------ Dati forniti
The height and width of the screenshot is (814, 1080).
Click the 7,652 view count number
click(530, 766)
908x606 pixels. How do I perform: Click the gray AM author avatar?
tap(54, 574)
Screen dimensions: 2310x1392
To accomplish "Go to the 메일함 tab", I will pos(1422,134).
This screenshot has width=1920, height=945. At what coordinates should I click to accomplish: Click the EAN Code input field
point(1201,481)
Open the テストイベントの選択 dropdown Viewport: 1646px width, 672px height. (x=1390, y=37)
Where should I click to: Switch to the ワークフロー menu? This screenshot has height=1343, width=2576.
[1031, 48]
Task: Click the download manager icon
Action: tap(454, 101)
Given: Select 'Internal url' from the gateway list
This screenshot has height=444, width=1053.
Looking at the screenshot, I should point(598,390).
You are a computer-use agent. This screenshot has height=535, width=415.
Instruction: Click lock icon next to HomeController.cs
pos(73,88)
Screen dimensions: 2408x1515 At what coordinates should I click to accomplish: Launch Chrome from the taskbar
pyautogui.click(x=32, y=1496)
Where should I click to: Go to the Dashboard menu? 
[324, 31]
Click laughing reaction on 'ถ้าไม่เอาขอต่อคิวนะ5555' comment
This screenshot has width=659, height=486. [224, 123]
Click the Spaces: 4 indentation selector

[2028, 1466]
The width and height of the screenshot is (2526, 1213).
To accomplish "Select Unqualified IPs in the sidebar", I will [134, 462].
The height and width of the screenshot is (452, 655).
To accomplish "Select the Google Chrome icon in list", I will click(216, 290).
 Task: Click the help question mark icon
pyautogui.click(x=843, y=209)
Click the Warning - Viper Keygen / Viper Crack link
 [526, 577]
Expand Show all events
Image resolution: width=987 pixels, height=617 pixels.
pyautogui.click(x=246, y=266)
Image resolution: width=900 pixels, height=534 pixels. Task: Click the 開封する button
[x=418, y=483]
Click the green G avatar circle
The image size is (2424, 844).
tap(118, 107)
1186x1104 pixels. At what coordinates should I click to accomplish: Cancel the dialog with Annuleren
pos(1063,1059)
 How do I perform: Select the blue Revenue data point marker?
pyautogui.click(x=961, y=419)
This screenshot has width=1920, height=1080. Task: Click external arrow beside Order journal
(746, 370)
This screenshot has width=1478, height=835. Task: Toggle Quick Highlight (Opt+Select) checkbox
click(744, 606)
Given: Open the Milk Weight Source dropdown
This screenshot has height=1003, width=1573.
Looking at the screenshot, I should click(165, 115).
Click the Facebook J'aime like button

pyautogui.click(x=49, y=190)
------------
Istruzione scritta: Restituisci, senza alcuna modifica e senza aggiungere altro, le righe a partire da quella che contiene "Open the テストイベントの選択" fino a quella che contiene "Looking at the screenshot, I should point(598,390).", entrambe comprese.

Soluzione dell'esercizio:
Open the テストイベントの選択 dropdown Viewport: 1646px width, 672px height. (x=1390, y=37)
Where should I click to: Switch to the ワークフロー menu? This screenshot has height=1343, width=2576.
[1031, 48]
Task: Click the download manager icon
Action: tap(454, 101)
Given: Select 'Internal url' from the gateway list
This screenshot has height=444, width=1053.
Looking at the screenshot, I should point(598,390).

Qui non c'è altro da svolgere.